** Provided records follows **

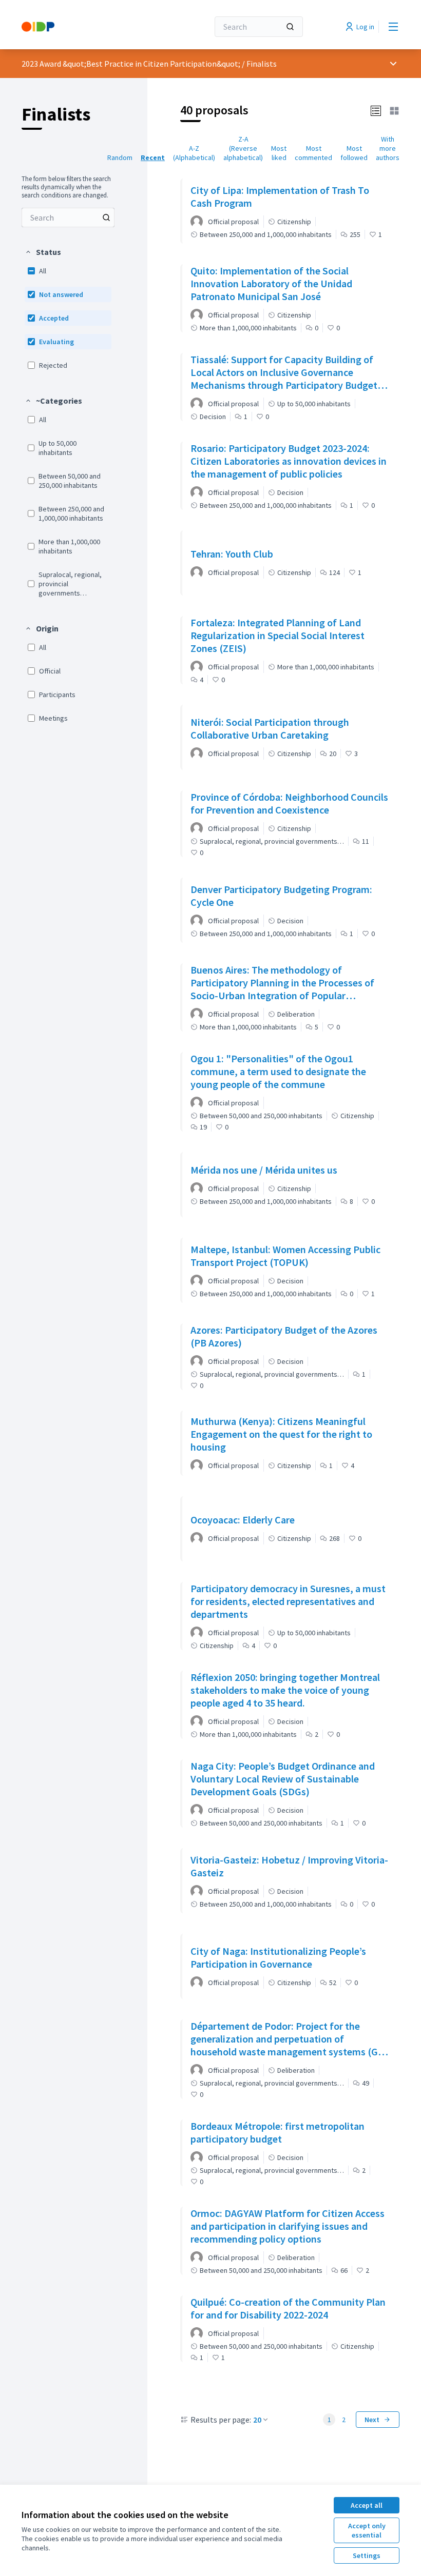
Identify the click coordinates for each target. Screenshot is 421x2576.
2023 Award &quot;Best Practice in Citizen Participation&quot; (131, 63)
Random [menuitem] (119, 157)
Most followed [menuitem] (354, 153)
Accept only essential (367, 2530)
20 (257, 2419)
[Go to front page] (90, 26)
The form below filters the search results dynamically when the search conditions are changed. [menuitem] (66, 187)
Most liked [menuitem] (278, 153)
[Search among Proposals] (106, 217)
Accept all (366, 2505)
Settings (366, 2555)
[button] (43, 252)
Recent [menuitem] (153, 157)
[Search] (290, 26)
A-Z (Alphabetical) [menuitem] (194, 153)
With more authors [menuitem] (387, 148)
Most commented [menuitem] (313, 153)
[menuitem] (68, 217)
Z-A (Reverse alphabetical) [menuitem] (243, 148)
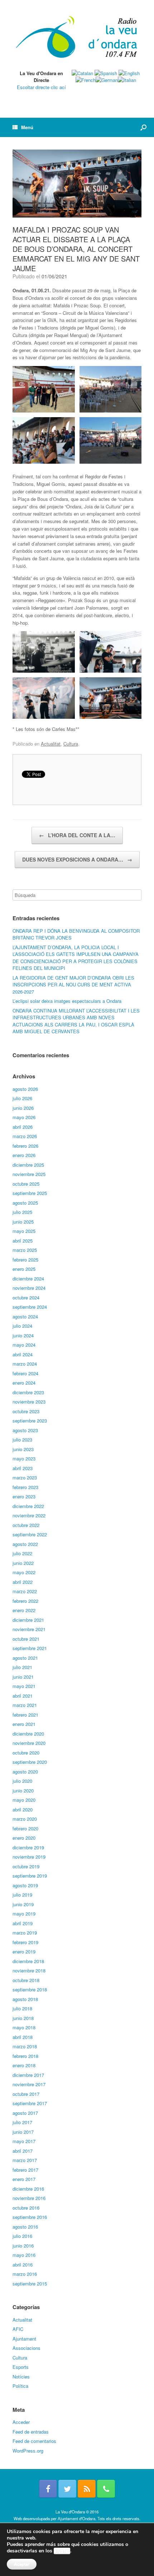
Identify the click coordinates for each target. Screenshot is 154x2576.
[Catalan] (82, 73)
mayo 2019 (24, 1913)
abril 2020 (23, 1809)
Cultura (70, 743)
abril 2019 (23, 1923)
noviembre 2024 (29, 1287)
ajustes (62, 2551)
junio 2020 (23, 1790)
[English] (129, 73)
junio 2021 (23, 1676)
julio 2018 (22, 2008)
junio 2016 (23, 2245)
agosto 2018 (25, 1999)
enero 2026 (24, 1155)
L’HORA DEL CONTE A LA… (77, 835)
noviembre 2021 (29, 1629)
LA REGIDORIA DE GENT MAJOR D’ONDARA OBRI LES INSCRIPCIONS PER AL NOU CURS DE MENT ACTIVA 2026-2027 (73, 984)
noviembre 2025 (29, 1174)
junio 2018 (23, 2018)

** End of Provided records **

*Assignment*
From the first record to the last, restate everything exactly but omit the pictures.

*Response to this exercise*
Identify the click coordinates for each target. Screenshot is 421x2576.
2023 Award &quot;Best Practice in Citizen Participation&quot; (131, 63)
Random [menuitem] (119, 157)
Most followed [menuitem] (354, 153)
Accept only essential (367, 2530)
20 (257, 2419)
[Go to front page] (90, 26)
The form below filters the search results dynamically when the search conditions are changed. [menuitem] (66, 187)
Most liked [menuitem] (278, 153)
[Search among Proposals] (106, 217)
Accept all (366, 2505)
Settings (366, 2555)
[button] (43, 252)
Recent [menuitem] (153, 157)
[Search] (290, 26)
A-Z (Alphabetical) [menuitem] (194, 153)
With more authors [menuitem] (387, 148)
Most commented [menuitem] (313, 153)
[menuitem] (68, 217)
Z-A (Reverse alphabetical) [menuitem] (243, 148)
Identify the click coordinates for each target. Screenshot is 154x2576.
[Catalan] (82, 73)
mayo 2019 (24, 1913)
abril 2020 (23, 1809)
Cultura (70, 743)
abril 2019 (23, 1923)
noviembre 2024 (29, 1287)
ajustes (62, 2551)
junio 2020 (23, 1790)
[English] (129, 73)
junio 2021 (23, 1676)
julio 2018 (22, 2008)
junio 2016 (23, 2245)
agosto 2018 (25, 1999)
enero 2026 (24, 1155)
L’HORA DEL CONTE A LA… (77, 835)
noviembre 2021 (29, 1629)
LA REGIDORIA DE GENT MAJOR D’ONDARA OBRI LES INSCRIPCIONS PER AL NOU CURS DE MENT ACTIVA 2026-2027 (73, 984)
noviembre 2025 (29, 1174)
junio 2018 (23, 2018)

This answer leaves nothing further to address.